### Selected text
★ ★ ★ ★ ★ ★ ★
Carolinian: Bravo attends a forensic chemistry class

Students in USC's forensic chemistry class

CSI: Carolina

Bravo attends a forensic chemistry class

By Chris Horn

It's not that I'm squeamish, but I've never watched a complete episode of CSI, the popular TV crime scene investigation series that serves up a steady diet of homicides and chirpy details about maggots, hemorrhages, and other blood-and-guts trivia associated with murder and mayhem.

So why did I go to a forensic chemistry class where they teach students all about the real science behind crime scene investigation? Just curious, I guess. Plus, the instructor promised there wouldn't be any real blood!

When I arrive at the laboratory section of the class, Brad Richbourg is peering into a microscope, focusing the slide and describing out loud what he sees: a human hair with its fleshy root intact and minute dots of pigment along the shaft.
★ ★ ★ ★ ★ ★ ★
### Things to do
1. In the forensic chemistry class article, what does Brad Richbourg see through the microscope?
2. Write the next part of the article about the forensic chemistry class, continuing from its final sentence.
★ ★ ★ ★ ★ ★ ★
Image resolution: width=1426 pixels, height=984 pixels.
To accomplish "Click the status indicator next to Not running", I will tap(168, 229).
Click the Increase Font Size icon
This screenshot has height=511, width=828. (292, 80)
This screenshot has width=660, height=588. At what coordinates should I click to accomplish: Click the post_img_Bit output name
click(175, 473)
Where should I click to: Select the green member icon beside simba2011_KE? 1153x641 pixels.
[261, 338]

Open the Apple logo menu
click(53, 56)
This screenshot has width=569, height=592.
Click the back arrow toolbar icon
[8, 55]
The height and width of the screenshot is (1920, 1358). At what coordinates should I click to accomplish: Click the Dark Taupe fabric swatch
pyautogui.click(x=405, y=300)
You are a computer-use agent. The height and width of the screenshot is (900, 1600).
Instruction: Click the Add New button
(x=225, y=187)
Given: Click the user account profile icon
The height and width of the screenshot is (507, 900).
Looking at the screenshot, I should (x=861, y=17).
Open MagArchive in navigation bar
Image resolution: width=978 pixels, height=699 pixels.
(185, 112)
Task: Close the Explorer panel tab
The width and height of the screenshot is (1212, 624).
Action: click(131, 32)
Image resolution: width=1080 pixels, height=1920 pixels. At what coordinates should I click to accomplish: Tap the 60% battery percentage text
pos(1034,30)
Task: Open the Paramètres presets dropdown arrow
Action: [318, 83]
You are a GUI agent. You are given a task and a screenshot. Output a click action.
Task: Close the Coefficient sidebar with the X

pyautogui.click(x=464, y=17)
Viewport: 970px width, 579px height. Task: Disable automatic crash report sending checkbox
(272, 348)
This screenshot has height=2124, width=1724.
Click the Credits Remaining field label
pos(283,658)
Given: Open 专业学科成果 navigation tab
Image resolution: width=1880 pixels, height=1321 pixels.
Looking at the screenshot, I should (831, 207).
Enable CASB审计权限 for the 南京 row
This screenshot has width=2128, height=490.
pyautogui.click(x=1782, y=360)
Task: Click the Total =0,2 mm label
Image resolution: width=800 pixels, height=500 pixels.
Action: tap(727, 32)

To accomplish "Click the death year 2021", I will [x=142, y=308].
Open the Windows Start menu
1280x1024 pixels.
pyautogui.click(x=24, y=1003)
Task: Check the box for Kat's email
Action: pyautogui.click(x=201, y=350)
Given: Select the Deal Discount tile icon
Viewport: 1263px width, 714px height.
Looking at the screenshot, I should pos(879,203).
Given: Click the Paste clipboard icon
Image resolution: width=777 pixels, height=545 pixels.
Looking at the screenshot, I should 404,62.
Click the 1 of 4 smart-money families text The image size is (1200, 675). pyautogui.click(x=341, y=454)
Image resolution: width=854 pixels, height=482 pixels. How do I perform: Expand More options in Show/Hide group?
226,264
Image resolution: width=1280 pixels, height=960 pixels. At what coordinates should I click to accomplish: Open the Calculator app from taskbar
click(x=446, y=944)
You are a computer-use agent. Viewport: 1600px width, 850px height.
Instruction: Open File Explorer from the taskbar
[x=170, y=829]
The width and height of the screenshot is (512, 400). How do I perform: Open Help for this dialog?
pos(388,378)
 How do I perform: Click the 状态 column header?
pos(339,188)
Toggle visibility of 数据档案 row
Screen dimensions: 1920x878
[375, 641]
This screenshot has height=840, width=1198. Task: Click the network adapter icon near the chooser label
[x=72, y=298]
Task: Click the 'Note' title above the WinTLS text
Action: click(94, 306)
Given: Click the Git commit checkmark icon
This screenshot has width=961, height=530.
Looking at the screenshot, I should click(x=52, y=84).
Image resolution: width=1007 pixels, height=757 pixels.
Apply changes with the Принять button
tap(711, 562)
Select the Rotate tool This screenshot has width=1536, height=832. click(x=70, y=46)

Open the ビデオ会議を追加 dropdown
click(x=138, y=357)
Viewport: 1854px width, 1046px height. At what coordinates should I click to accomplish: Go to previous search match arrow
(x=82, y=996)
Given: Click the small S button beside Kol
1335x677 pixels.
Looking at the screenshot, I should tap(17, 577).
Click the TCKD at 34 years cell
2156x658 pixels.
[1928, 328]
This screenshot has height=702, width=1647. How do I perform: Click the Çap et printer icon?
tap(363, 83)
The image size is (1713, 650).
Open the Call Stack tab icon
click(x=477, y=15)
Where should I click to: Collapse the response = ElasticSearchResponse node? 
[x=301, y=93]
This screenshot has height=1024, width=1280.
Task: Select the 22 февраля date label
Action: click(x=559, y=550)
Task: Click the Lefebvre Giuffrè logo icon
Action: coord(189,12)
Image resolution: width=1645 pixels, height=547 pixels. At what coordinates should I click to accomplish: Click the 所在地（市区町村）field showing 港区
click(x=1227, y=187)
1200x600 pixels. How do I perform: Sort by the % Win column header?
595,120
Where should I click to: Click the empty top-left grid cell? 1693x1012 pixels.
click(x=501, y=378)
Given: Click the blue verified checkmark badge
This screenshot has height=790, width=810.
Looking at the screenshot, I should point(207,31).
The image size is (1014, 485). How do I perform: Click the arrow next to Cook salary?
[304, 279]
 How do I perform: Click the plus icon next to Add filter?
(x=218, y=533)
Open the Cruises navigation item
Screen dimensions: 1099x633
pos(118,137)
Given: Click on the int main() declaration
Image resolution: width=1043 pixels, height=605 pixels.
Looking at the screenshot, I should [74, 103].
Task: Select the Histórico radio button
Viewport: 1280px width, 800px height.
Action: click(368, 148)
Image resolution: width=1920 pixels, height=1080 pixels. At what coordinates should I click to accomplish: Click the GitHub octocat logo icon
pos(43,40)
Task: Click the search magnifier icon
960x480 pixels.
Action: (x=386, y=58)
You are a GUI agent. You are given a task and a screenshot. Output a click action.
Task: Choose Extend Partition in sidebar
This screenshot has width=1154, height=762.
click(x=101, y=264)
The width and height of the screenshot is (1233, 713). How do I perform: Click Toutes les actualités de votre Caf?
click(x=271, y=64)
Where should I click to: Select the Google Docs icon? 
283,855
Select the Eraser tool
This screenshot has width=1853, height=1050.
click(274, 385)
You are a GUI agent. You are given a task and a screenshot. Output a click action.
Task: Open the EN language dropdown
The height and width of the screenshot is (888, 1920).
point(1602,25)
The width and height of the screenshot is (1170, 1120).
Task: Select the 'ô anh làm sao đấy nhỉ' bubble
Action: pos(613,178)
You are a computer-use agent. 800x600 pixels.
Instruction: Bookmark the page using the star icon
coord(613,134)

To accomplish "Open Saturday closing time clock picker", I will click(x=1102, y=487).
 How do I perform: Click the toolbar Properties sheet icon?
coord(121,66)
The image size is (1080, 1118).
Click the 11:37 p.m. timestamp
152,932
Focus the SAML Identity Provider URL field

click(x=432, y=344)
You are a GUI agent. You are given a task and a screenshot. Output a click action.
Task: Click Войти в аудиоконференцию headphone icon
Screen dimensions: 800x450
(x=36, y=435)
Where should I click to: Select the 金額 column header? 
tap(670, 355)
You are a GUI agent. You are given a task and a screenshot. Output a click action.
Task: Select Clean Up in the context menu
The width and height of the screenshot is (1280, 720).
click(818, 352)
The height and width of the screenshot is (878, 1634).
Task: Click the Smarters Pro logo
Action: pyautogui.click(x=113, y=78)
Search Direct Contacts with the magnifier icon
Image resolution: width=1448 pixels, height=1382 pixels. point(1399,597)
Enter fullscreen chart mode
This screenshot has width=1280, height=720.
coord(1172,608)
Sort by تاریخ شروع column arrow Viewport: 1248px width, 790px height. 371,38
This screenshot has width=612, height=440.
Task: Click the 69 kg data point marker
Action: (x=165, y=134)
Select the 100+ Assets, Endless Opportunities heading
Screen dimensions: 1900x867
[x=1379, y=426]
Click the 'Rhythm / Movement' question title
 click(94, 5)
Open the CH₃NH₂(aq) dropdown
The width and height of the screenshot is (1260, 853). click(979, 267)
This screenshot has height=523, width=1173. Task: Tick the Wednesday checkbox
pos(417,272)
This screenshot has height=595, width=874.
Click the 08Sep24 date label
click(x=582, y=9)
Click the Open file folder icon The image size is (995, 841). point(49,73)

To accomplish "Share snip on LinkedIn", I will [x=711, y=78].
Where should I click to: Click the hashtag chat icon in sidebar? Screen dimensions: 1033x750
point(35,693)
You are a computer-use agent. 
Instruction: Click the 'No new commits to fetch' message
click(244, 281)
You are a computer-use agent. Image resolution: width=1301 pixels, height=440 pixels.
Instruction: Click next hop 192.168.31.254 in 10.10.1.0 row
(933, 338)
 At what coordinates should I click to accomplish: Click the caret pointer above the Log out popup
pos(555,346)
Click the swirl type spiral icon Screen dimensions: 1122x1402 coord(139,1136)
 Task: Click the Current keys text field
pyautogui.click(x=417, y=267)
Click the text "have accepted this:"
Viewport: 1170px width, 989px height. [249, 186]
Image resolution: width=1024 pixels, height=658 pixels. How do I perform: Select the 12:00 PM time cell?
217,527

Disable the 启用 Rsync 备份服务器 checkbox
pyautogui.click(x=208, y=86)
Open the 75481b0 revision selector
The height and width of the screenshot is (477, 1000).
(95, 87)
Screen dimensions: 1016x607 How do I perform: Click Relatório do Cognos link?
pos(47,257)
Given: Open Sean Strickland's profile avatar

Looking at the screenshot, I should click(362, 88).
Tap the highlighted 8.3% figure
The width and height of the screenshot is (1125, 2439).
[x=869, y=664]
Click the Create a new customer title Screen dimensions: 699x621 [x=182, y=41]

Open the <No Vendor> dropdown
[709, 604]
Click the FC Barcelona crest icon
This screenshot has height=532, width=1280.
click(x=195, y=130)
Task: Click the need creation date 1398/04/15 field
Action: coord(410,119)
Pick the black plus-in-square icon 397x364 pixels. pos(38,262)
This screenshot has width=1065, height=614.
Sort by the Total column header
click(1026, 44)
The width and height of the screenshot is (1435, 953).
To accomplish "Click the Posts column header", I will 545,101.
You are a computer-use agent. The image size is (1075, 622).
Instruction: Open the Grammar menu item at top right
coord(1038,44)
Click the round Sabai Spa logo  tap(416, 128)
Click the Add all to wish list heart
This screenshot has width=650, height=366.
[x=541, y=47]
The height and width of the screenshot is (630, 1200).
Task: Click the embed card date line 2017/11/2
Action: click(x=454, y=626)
★ ★ ★ ★ ★ ★ ★
### Responses by task
1. A human hair with its fleshy root intact and minute dots of pigment along the shaft.

2.
Richbourg knows a thing or two about crime. The criminal justice senior from Pelion, S.C., works undercover for a major retail chain, nabbing would-be shoplifters. Now he's learning the basics of what it might take to nab a murderer.

The lab instructor walks over to take a look.

“There it is—it's got tissue on the end, probably hurt when it was yanked out—you could do a full DNA profile on that,” the lab teacher says. “And remember: the more pigment dots, the darker the hair.”

Every week this past spring more than 100 students completed similar lab exercises in Forensic Chemistry 107. USC has offered advanced forensics chemistry for 10 years—in fact, long before CSI and other TV shows of that ilk became popular—but 107 is a new course intended for non-science majors. It appeals to criminal justice majors and anyone else intrigued with the details of crime scene analysis.

“A lot of CSI is not good science—it's entertaining but fictional. In this course the students learn from professionals who are actually doing forensics work every day,” said William Brewer, '91 Ph.D., an adjunct professor in USC's Department of Chemistry and Biochemistry who helped organize the course.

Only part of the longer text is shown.